:: Required work ::
Range to reproduce from the entries below: the line with "This screenshot has width=874, height=491.", the line with "Task: Click the green", and every line in between. Give them exactly and give nothing else.

[Recorded data]
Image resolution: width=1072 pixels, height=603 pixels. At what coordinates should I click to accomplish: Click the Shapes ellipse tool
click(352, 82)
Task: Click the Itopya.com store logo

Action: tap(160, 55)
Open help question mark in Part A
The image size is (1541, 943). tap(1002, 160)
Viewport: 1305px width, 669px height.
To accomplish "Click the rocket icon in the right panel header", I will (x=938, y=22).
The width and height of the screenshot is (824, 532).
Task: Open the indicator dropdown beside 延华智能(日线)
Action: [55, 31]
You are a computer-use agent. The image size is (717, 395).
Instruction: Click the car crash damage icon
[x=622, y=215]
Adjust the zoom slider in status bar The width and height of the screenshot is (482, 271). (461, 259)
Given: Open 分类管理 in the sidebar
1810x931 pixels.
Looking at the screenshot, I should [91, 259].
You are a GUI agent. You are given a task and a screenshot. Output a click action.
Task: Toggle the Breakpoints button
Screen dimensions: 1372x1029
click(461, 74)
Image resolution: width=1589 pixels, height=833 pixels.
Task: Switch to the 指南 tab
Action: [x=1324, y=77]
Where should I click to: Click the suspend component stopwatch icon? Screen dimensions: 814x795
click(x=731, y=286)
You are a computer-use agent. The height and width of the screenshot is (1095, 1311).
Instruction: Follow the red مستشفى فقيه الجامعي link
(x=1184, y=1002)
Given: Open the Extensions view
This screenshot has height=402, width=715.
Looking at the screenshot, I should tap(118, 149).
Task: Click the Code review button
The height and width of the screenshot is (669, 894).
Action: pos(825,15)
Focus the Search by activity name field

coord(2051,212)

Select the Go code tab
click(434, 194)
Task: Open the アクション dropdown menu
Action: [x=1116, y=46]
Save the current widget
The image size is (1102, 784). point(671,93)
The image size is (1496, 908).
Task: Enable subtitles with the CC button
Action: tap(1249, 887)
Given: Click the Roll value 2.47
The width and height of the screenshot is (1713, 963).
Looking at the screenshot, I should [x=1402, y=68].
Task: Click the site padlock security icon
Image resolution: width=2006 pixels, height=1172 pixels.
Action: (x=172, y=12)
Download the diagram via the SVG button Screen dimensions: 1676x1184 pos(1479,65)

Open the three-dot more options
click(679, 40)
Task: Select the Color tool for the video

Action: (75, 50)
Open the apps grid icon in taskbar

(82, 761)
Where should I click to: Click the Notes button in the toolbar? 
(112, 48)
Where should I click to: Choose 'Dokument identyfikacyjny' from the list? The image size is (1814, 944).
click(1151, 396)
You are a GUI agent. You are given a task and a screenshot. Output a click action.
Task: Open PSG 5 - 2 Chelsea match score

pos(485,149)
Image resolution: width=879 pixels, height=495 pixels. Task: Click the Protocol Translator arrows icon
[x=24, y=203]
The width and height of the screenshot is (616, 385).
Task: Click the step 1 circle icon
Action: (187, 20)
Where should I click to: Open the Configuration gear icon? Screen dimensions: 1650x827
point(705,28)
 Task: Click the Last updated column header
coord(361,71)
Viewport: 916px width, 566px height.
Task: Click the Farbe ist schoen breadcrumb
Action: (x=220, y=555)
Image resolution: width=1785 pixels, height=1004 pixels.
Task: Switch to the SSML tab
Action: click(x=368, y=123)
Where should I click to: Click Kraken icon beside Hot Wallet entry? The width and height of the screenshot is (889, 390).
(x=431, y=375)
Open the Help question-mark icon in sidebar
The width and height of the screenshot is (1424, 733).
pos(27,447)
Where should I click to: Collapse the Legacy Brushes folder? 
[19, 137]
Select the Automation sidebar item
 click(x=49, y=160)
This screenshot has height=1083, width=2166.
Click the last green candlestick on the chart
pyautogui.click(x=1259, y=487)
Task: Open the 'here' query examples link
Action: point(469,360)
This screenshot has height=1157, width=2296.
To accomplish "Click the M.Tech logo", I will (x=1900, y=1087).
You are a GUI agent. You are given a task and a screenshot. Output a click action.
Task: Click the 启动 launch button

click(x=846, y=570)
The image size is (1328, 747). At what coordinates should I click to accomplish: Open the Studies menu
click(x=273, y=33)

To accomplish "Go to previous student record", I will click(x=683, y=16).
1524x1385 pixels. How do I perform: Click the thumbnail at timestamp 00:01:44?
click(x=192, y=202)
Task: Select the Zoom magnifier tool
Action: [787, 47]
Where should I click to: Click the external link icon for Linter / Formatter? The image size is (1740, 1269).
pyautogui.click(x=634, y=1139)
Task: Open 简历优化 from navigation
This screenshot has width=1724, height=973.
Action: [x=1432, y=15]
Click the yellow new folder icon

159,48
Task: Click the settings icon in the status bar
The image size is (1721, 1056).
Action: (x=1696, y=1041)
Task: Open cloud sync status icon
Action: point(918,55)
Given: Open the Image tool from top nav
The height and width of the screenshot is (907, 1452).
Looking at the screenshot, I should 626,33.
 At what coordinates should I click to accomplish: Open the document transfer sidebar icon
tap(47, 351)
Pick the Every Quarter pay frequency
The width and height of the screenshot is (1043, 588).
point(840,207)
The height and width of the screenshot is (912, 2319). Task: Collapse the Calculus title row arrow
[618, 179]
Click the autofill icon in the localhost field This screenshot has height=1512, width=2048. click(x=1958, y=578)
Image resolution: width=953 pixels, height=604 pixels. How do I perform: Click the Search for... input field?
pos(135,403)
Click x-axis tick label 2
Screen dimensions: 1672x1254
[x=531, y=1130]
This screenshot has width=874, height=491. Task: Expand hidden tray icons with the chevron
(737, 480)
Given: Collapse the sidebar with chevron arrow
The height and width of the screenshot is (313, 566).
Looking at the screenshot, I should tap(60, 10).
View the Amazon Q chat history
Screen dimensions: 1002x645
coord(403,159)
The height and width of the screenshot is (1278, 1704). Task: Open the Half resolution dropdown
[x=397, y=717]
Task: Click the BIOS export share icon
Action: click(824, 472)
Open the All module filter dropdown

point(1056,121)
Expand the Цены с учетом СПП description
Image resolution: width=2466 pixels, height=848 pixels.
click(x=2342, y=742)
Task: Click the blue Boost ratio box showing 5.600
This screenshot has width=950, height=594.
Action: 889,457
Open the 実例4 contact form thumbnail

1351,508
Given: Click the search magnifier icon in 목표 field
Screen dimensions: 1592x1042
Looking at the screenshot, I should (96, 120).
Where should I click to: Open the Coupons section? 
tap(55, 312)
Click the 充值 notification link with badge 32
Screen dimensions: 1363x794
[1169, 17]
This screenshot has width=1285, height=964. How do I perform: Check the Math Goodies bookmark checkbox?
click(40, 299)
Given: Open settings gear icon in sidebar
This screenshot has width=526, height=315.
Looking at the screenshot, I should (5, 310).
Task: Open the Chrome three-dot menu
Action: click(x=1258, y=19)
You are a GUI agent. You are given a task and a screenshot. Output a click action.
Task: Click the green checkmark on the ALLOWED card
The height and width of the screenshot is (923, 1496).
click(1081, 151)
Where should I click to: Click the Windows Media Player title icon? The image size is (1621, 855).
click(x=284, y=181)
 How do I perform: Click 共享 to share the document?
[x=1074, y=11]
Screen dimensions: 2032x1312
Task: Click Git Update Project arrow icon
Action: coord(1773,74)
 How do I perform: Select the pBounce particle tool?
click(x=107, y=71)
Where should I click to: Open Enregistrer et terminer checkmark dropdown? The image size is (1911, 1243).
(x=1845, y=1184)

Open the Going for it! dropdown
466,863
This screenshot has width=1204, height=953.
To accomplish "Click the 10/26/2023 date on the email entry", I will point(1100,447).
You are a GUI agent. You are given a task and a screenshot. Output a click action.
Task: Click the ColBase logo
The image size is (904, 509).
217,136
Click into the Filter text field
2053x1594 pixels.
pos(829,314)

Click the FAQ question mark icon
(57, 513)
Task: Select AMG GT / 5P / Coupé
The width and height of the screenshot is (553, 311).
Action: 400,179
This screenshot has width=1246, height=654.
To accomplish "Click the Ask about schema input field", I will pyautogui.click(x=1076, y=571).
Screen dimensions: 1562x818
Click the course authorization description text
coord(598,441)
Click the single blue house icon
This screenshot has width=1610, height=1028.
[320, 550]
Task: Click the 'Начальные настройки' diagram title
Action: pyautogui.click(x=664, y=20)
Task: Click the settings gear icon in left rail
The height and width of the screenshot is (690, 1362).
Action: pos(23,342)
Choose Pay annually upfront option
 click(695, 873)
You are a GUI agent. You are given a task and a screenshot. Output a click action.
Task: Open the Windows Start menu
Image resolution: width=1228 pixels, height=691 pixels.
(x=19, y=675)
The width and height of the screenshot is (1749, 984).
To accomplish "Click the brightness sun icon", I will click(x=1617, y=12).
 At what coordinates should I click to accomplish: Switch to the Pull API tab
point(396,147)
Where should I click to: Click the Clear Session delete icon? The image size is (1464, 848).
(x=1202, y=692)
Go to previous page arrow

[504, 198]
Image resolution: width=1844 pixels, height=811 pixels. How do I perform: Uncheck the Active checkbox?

:: Response to this exercise ::
This screenshot has width=874, height=491. Task: Expand hidden tray icons with the chevron
(737, 480)
Given: Collapse the sidebar with chevron arrow
The height and width of the screenshot is (313, 566).
Looking at the screenshot, I should tap(60, 10).
View the Amazon Q chat history
Screen dimensions: 1002x645
coord(403,159)
The height and width of the screenshot is (1278, 1704). Task: Open the Half resolution dropdown
[x=397, y=717]
Task: Click the BIOS export share icon
Action: click(824, 472)
Open the All module filter dropdown

point(1056,121)
Expand the Цены с учетом СПП description
Image resolution: width=2466 pixels, height=848 pixels.
click(x=2342, y=742)
Task: Click the blue Boost ratio box showing 5.600
This screenshot has width=950, height=594.
Action: 889,457
Open the 実例4 contact form thumbnail

1351,508
Given: Click the search magnifier icon in 목표 field
Screen dimensions: 1592x1042
Looking at the screenshot, I should (96, 120).
Where should I click to: Open the Coupons section? 
tap(55, 312)
Click the 充值 notification link with badge 32
Screen dimensions: 1363x794
[1169, 17]
This screenshot has width=1285, height=964. How do I perform: Check the Math Goodies bookmark checkbox?
click(40, 299)
Given: Open settings gear icon in sidebar
This screenshot has width=526, height=315.
Looking at the screenshot, I should (5, 310).
Task: Open the Chrome three-dot menu
Action: click(x=1258, y=19)
You are a GUI agent. You are given a task and a screenshot. Output a click action.
Task: Click the green checkmark on the ALLOWED card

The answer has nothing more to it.